How to convince boss to use TDD

March 25, 2010 – 11:25

Some time ago I was contacted to find arguments to introduce Test Driven Development into a company process. Or, at least, start doing some automated tests.

Quick chat revealed that, while doing iterative development and having dedicated QC team, during the 2 year age of the product, the pace of development is slowing down and with each next release it becomes more difficult to get it out of the door. Some defects even creep into production.

If that would be a service company, like ours 42 Coffee Cups, I’d suggest to do a small pilot project using TDD and compare metrics. Product company, unless they want to run a controlled experiment (or a side project) are left only with comparison to foreign projects.

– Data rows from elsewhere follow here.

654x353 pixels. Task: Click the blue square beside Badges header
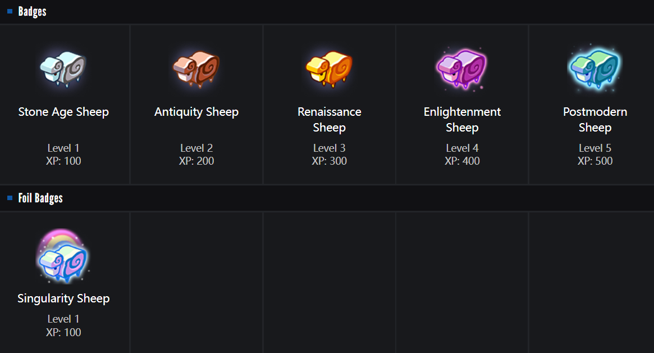pos(10,11)
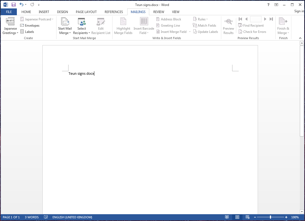Open the REFERENCES ribbon tab
This screenshot has width=305, height=221.
point(114,12)
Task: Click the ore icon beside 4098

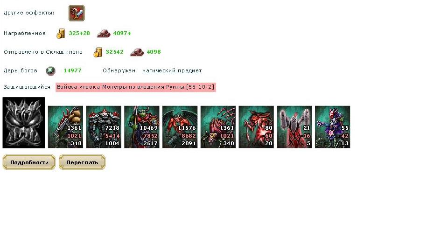Action: pyautogui.click(x=137, y=52)
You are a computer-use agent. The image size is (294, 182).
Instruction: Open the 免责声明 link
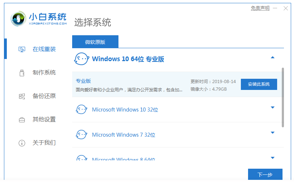(x=260, y=8)
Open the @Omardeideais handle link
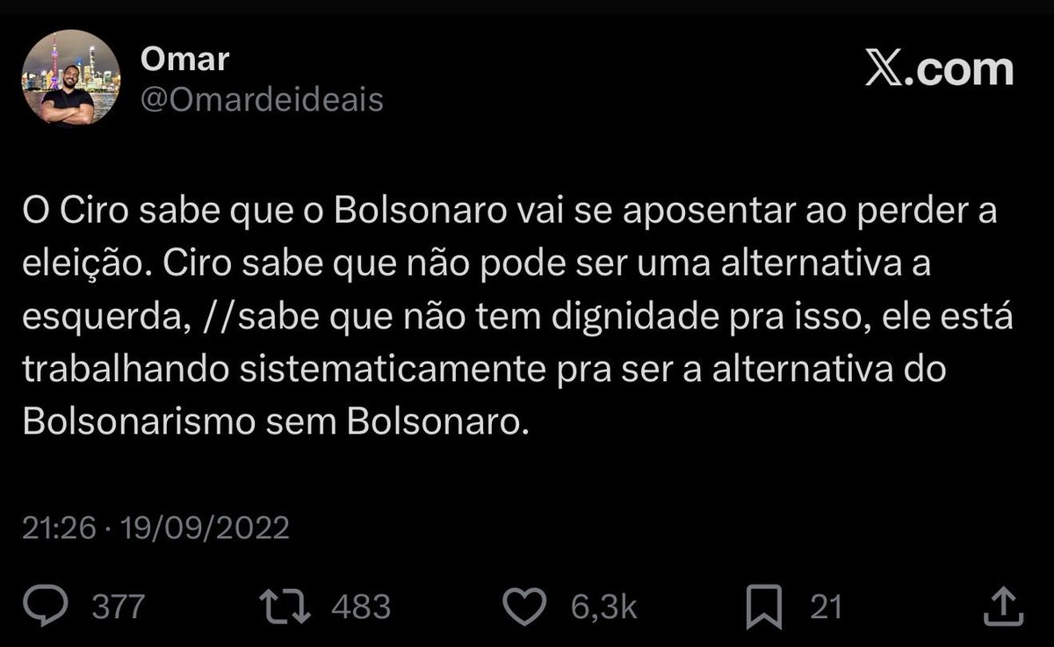Screen dimensions: 1054x647 (x=262, y=100)
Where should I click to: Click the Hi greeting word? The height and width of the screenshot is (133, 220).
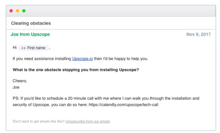point(15,48)
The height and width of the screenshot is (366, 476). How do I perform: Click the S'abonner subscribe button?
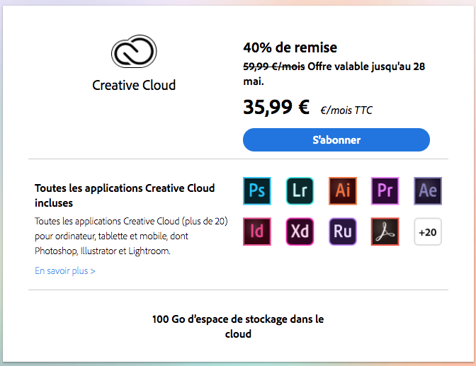click(x=336, y=140)
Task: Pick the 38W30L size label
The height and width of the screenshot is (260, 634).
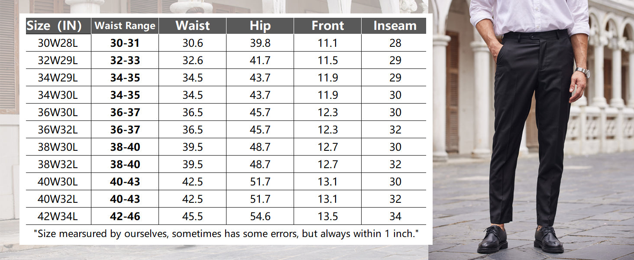Action: [58, 147]
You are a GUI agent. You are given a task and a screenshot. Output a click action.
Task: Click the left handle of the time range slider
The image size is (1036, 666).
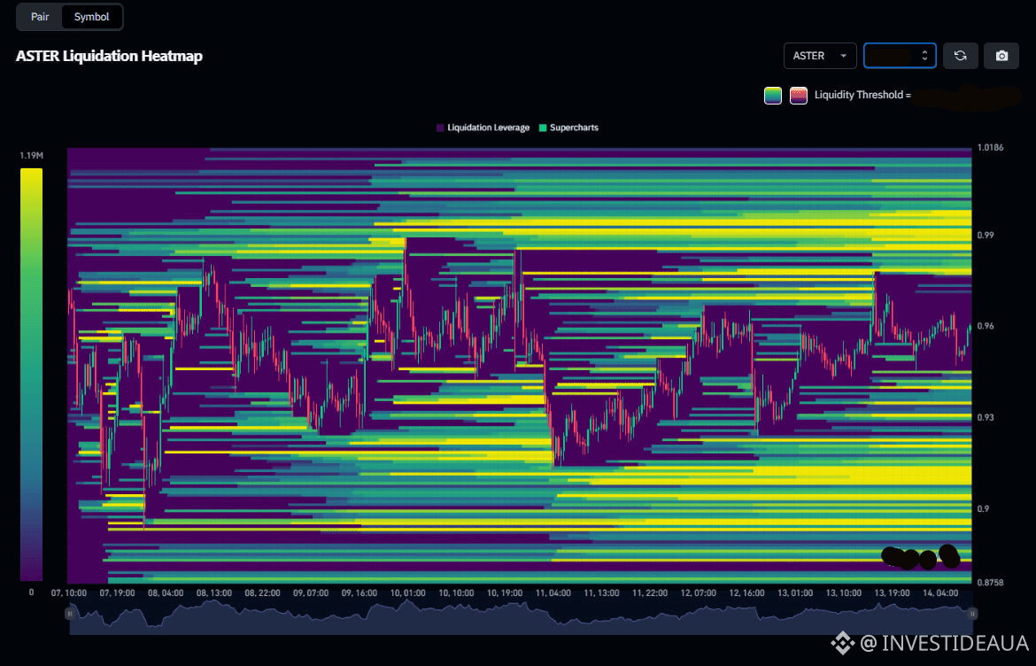coord(70,613)

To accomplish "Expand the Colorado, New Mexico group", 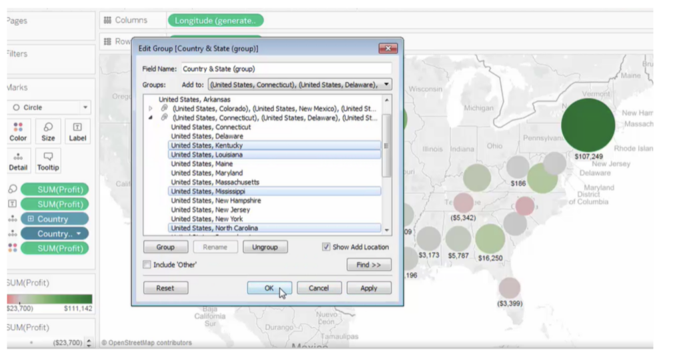I will coord(151,109).
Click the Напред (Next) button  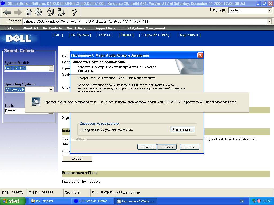(167, 147)
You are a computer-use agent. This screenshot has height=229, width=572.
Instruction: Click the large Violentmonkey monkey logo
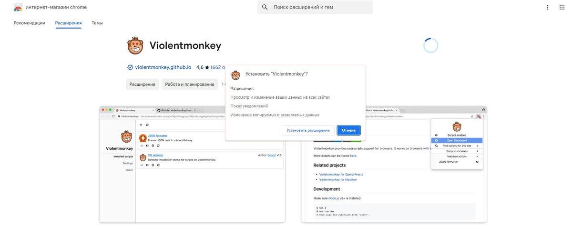[x=135, y=46]
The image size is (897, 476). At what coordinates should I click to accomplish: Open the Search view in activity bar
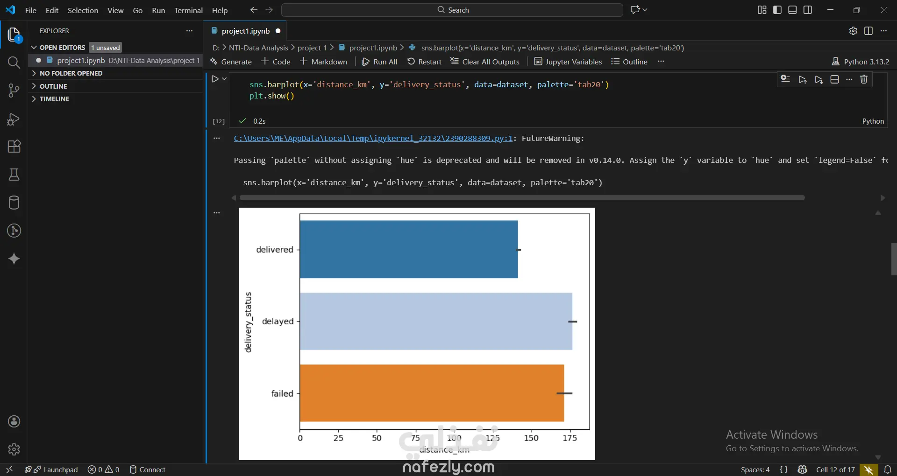14,63
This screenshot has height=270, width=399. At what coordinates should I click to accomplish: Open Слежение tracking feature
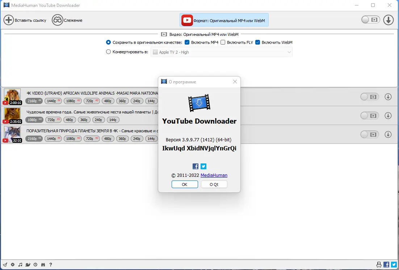pyautogui.click(x=67, y=20)
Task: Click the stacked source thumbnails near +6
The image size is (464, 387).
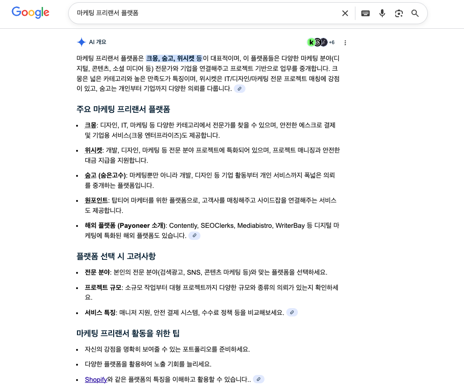Action: click(316, 42)
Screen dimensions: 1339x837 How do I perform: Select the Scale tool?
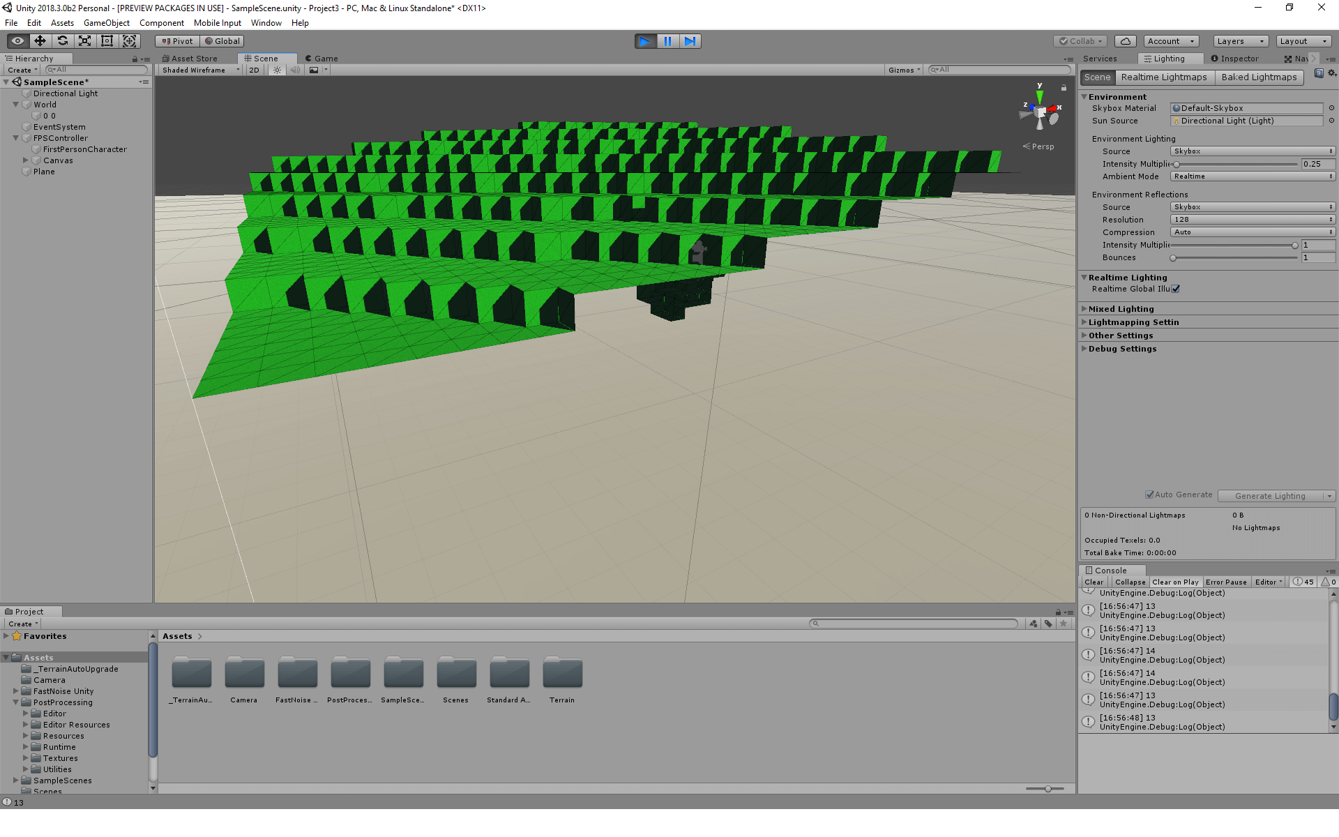(x=84, y=41)
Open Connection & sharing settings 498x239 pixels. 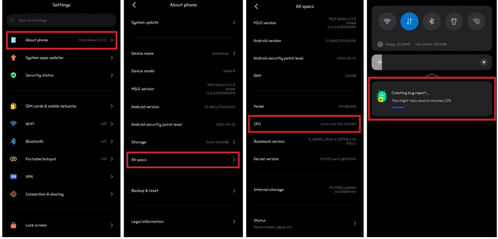point(61,194)
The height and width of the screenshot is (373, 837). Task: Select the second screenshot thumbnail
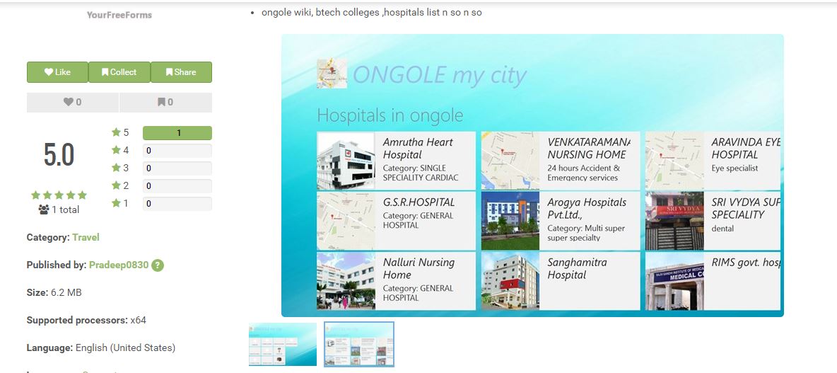click(359, 344)
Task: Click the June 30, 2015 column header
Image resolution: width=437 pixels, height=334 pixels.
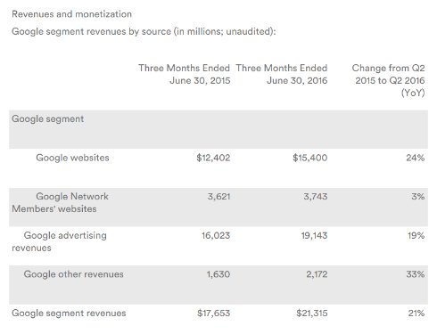Action: 185,74
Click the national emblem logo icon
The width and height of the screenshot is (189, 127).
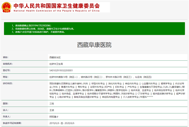click(x=6, y=7)
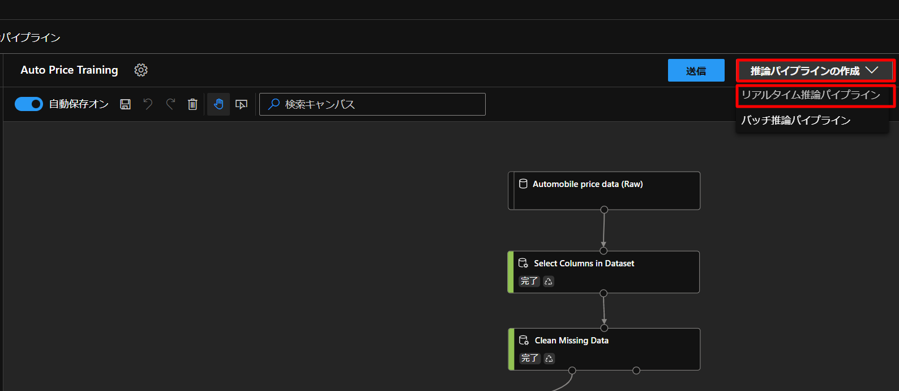This screenshot has height=391, width=899.
Task: Toggle the 自動保存オン autosave switch
Action: 29,104
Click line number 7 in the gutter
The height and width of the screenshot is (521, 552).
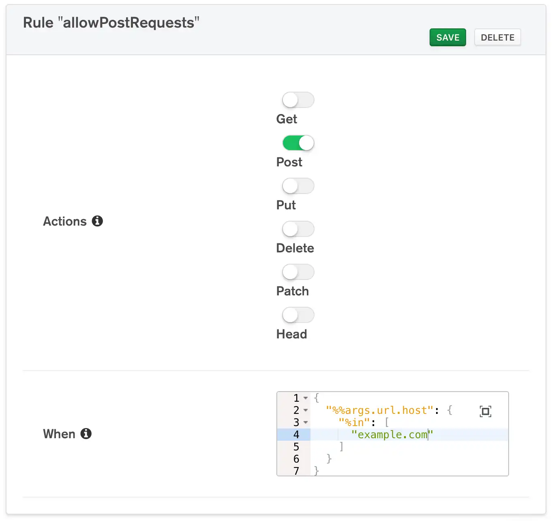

As we’ve dug deeper, it became obvious that team lead, who contacted me, made no efforts to baseline team performance.

They do use JIRA, do weekly iterations, but yet, it’s used just as a sophisticated todo list.

Since team lead guess was that pace is directly affected by bug count and this is related to the codebase size, the obvious metric would be the number of defects found (weekly) compared to SLOC count. Hypothesis to be proved: the larger amount of code gets – more defects per KSLOC pop up. While it is obvious to the lead, it is far from obvious for budget holders.

Their arguments:

  • we have already large codebase, no chance to cover it with tests in realistic timeframe and budget
  • tests are hard to support
  • the effect of tests is not obvious
  • tests double development time

From that point on, it was obvious how to advocate for automated tests:

  • we may start with tests for just new code and bugfixes
  • that’s not true (and provide proof references)
  • … and here is the effect of tests absence! – and show the graph (defect per KSLOC) vs KSLOC total
  • tests do not double the development time and their absence cost real money – and again show the graph that shows defect creep

Final suggestion was to introduce test in guerrilla fashion – just start writing unit tests for defect fixes.